Grown on 10% HBA + selective supplement dent
DNA extraction (Qiagen)
PCR:
Wild Type + Mutant knockout samples:
-8.5μl milli-q water
-1μl forward primer corresponding to the gene that is knocked out (fecA1, fecA2 & frpB1)
-1μl reverse primer corresponding to the gene that is knocked out (fecA1, fecA2 & frpB1)
-2μl HP DNA
-12.5μl Go Taq green master mix
Negative samples (controls) every second well:
Same minus DNA and 10.5μl milli-q water.
94°C-5 min x 1 cycle
94°C-30 seconds x 35 cycles
55°C-30 seconds x 35 cycles
72°C-30 seconds x 35 cycles
72°C-10 mins x 1 cycle
Run at 100V on 1% agarose gel
How did you do the knockout and what sizes do you expect to see after PCR? The knockout genes still contain binding sites for forward and reverse primer?
First, are you sure that your colonies are H pylori (i.e. do they look like H. pylori?)

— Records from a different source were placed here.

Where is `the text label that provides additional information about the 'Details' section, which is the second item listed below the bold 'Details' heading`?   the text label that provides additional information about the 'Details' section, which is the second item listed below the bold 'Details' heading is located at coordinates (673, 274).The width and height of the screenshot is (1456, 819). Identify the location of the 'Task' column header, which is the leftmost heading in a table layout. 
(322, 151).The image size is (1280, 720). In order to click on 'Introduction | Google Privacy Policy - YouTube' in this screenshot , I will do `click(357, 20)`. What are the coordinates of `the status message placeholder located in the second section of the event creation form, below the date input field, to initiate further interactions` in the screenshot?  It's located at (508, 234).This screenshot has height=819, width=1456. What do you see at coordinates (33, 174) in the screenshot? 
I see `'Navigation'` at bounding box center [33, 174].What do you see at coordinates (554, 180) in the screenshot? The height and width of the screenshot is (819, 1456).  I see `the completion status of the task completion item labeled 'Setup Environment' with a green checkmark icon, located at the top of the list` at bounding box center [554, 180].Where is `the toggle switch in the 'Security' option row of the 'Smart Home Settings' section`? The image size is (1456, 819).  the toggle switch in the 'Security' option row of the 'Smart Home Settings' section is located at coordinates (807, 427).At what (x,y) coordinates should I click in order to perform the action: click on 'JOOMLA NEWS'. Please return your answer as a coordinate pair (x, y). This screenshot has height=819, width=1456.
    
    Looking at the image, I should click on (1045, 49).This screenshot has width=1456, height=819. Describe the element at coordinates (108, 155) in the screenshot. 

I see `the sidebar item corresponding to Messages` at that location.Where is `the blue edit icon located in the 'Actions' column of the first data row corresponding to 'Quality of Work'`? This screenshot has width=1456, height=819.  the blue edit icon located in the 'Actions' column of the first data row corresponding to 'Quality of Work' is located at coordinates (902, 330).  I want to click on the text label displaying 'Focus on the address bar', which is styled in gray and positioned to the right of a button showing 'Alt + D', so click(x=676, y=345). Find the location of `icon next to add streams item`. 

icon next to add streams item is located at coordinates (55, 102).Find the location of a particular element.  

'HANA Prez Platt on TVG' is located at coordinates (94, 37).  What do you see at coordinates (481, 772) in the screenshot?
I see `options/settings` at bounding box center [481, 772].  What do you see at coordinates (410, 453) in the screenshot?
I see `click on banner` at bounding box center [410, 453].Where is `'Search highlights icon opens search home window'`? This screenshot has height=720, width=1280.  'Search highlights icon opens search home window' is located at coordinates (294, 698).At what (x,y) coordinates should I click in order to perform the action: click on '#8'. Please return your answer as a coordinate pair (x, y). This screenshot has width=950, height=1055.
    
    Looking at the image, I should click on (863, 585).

If yes, Cornelia is right. The key question is which method did you use to obtain those mutants? Did you perform a gene disruption only or did you do a insertion/deletion? What size do you expect on your gel? assuming you did and insertion/deletion, if the size of the deletion is roughly the same size of the kanamycin cassette then your result (appearing as WT) is expected. If you can, use a primer inside the kanamycin cassette and another one, outside your mutated gene. That way, you should observe an amplification only on your positive mutants.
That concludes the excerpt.